Expeditions is also a mechanism to engage the Computer Science community to engage more in center like activities. The NSF representative observed that Computer Scientists participate less in (I presume this means lead) less ERC and STC centers than other disciplines. Expeditions is a launch pad for potentially taking things to a center activity when the Expedition is done. An interesting note, the number of submissions has dropped massively for Expeditions, 68, 48, 23 in the three years that it’s been active. Finally she noted that some Expeditions had lead PIs that were not Full Professors, noting that Assistants and Associates did succeed with these efforts.

Snowbird: Democratizing Innovation

In academia, C@tM, computer science, discipline, research on July 19, 2010 at 11:35 am

Just finished listening to a talk by the deputy director of DARPA. It was one in a series of talks about the “new” DARPA, which in this case was positioned as one that’s going to align more effectively with the culture of Universities.

Much could be said, but I want to focus on one aspect of the talk. One of the thrusts within DARPA is focused on understanding what social networks make possible. He talked about the Iranian election and how technologies were used to mobilize people in protest. This was part of a discussion about democratizing innovation.

What is that? My understanding is that it’s a focus on how social networking technologies make it possible for large groups to mobilize around shared interests (ideological, political, religious, entertainment) that are not related to geographic borders.

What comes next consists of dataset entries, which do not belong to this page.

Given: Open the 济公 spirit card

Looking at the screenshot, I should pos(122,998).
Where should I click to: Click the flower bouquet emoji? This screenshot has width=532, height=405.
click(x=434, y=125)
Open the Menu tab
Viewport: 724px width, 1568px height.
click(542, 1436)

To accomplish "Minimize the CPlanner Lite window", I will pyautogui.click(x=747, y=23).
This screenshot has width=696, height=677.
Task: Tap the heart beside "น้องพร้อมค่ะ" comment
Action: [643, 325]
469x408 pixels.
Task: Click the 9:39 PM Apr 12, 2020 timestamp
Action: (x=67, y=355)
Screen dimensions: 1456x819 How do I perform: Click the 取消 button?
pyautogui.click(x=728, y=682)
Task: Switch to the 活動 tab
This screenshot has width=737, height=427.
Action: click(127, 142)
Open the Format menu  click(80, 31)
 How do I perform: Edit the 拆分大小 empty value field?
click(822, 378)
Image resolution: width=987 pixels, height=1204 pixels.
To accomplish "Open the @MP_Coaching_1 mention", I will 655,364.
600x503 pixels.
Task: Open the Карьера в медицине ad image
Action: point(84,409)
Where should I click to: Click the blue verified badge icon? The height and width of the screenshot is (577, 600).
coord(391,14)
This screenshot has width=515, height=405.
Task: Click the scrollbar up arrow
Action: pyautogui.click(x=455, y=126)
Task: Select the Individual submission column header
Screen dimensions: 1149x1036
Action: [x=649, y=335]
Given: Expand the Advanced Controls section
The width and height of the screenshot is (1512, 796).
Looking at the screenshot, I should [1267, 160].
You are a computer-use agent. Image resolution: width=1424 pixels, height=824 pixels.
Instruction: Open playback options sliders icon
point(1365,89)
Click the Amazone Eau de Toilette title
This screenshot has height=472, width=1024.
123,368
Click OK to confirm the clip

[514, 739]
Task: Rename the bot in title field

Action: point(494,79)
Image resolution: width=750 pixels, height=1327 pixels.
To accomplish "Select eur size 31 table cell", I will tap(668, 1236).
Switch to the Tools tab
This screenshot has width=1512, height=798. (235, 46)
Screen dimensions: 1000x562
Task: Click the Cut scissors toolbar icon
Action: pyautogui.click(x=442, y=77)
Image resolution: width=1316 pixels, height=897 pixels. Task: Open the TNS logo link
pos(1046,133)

Technologies are creating new borders, new edges, that DARPA needs to understand.

And this reminds me of Computing at the Margins and Global Development. We need to understand these edges too… It’s not just building technologies for those who have none, but leveraging what’s already in use to develop it further. But, I think that we’re also very actively attempting to change the boundaries, by bringing more people into the digital society. I’m still pondering the implications of this, while listening to the DARPA director discussion human motivations and the need for sociologists and so forth to understand how social networks work.